C’è un contrasto diseducativo tra la raccomandazione dei medici di controllare l’alimentazione, nonché di ridurre le calorie voluttuarie, e la pressione dei mass media per moltiplicare le occasioni di consumo. Così, oltre alle feste comandate, compaiono nuove ricorrenze (dalla festa della donna a quella degli innamorati o dei papà) e con le feste aumentano anche gli auguri sotto forma di cioccolatini o di dolciumi. In tempi di povertà e non di consumismo i dolci hanno solennizzato l’eccezionalità degli eventi, aggiungendo qualcosa di simbolico ad un’alimentazione che per secoli è stata non solo frugale ma anche responsabile di malnutrizione in gran parte della popolazione.

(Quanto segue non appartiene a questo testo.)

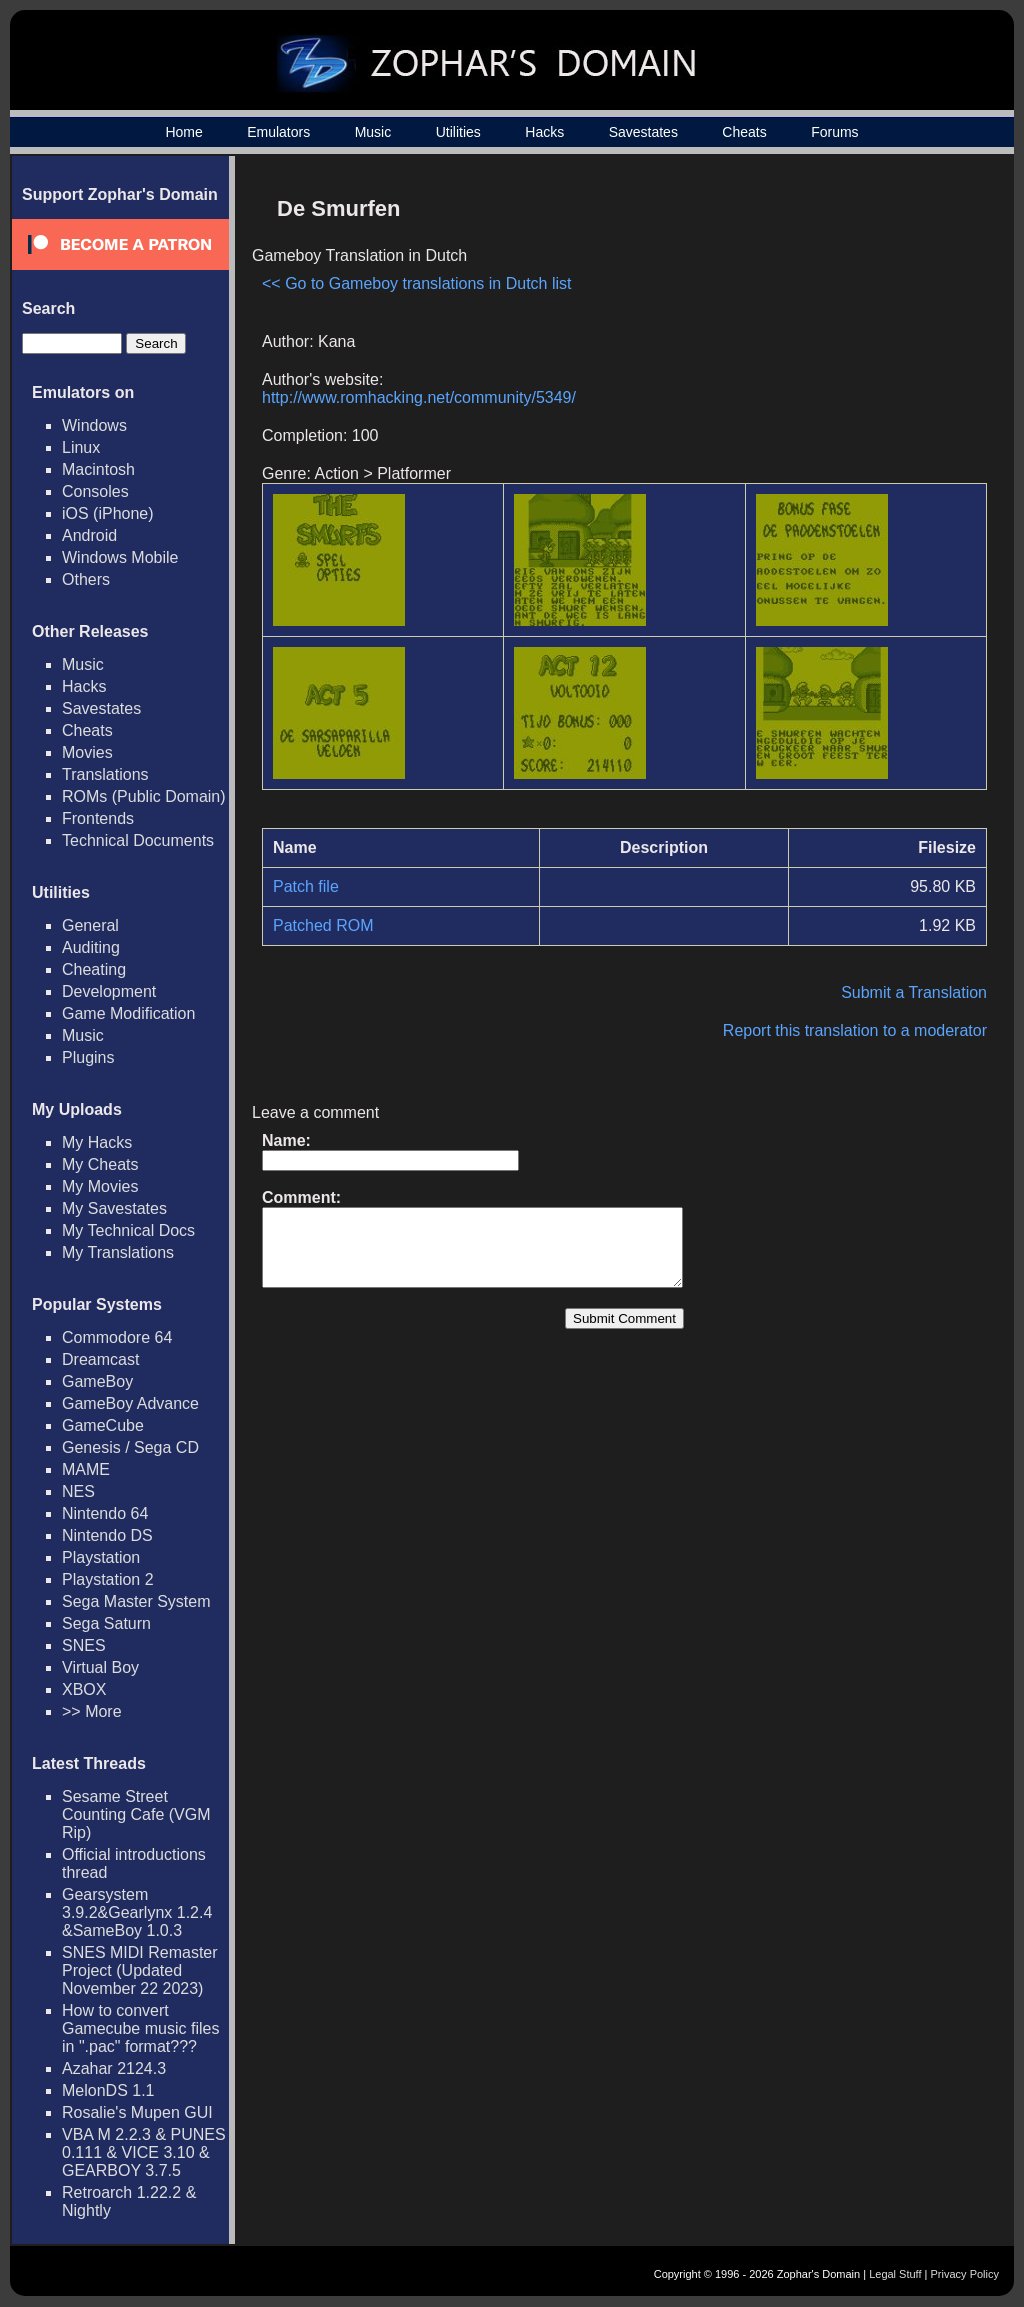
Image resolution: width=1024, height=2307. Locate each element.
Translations (105, 774)
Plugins (88, 1057)
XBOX (84, 1689)
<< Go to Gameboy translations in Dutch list (416, 283)
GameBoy (97, 1381)
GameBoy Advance (130, 1403)
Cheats (744, 132)
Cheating (94, 969)
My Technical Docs (128, 1230)
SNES (84, 1645)
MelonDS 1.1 (108, 2090)
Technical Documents (138, 840)
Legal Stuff (895, 2274)
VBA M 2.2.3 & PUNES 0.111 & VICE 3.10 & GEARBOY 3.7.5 (144, 2152)
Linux (81, 447)
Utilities (458, 132)
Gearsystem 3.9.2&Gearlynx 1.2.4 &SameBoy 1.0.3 (137, 1912)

Oggi, il ruolo dei dolci è cambiato. Alcuni dolci (merendine, gelati, cioccolato, ecc.) sono ormai entrati a far parte della quotidianità e vengono considerati, com’è giusto, dei normali alimenti; ciascuno con pregi e difetti condizionati dalla variabilità degli ingredienti e semmai dall’eccesso di zuccheri e grassi. Fa sorridere che in un’indagine Doxa del 1986 quasi la metà degli italiani ritenessero i dolci una componente voluttuaria dell’alimentazione, ovvero una piacevole e pericolosa eccezione ma non un vero e proprio nutrimento. E ciò in sintonia con la spiritosa osservazione, pare di Bernard Shaw, che “tutto ciò che è piacevole è immorale, proibito o fa ingrassare“.
Per fa Scienza dell’Alimentazione i dolci non rappresentano, invece, né un peccato di gola, né un premio per il buon comportamento di un ragazzo: sono soltanto degli alimenti graditi al palato, ricchi Di nutrienti ma quasi sempre ad alta densità calorica. Ciò significa che per gli obesi, per i diabetici o per i dislipidemici, dovrà essere il medico o il dietista a precisarne il tipo e la “dose”, ma non per le persone sane e fisicamente attive per le quali basterà attenersi ad un “purché”…
Purché i dolci (meglio quelli da forno che hanno un rapporto meno squilibrato tra farina, zuccheri semplici, grassi e proteine) rappresentino un’alternativa ad altri cibi e non un’aggiunta a conclusione di un pasto già ipercalorico, come accade purtroppo nelle grandi o piccole ricorrenze. Non è possibile sintetizzare in poche righe le complesse vie metaboliche e neurologiche che sembrerebbero giustificare l’attrazione psicologica ed il soddisfacimento sensoriale dovuto ai cibi dolci.
Sembra, comunque, che dopo un pasto ricco di carboidrati il rapporto fra triptofano plasmatico e aminoacìdi competitori sia tale da favorire l’attraversamento della barriera ematoencefalica da parte di elevati quantitativi di triptofano; ciò comporta l’aumentata sintesi di un neurotrasmettitore cerebrale (la serotonina) e quindi una possibile cascata di effetti gratificanti e sazianti. Tuttavia, anche se i neuropsicologi riusciranno a documentare sempre meglio la complessa rete di messaggi antidepressivi, innescata dall’alimentazione e in particolare dai dolci, resta il fatto che il contenuto di grassi e soprattutto di grassi saturi che caratterizza la maggioranza dei dolci è una controindicazione, più o meno perentoria, per tutti coloro che non possono o magari non vogliono riequilibrare la bilancia energetìca con un po’ più di attività motoria.